Cindy tells the judges that she saw a checkerboard painting and had incorporated it into her look.  Heidi doesn’t think it’s a good mix of prints.  Nina doesn’t think the dress looks all that urban.  (I agree:  Checkerboard patterns, particularly red and white checkerboard patterns, look more rural to me.)  Zac simply thinks the dress is boring.

The judges then have their chat.  Heidi says she loves team challenges, as they force the designers to trust each other.  Keeping It Real already seems to have gotten the hang of working together.  As for the top designers, Patricia did a good job of manipulating fabric.  Daniel accomplished a lot in one day, and the results were sculpted and detailed.  Richard’s look was both urban and versatile.

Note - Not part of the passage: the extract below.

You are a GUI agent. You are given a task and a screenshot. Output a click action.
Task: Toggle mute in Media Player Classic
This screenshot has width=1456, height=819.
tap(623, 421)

As for the bottom designers, James’ look resembled something that could be found at the mall.  Cindy’s dress looked like something from the 90’s.  Emily’s look showed originality, but was still an ugly mess.  As soon as the judges brought up Emily’s “creativity,” I started getting annoyed.  Having a bunch of good ideas doesn’t matter if you don’t have the skills or knowledge to put them into practice.  James and Cindy may have turned out boring looks, but they at least were able to make finished pieces within the time constraints.

The judges then announce their decision.  Daniel is the winner.  Richard, Patricia, and James are all safe, while Cindy and Emily are in the bottom.  Cindy is in, so Emily and her cockiness are out.

Subsequent weeks:  The previews show a European challenge, Heidi holding a goose, and Patricia breaking down.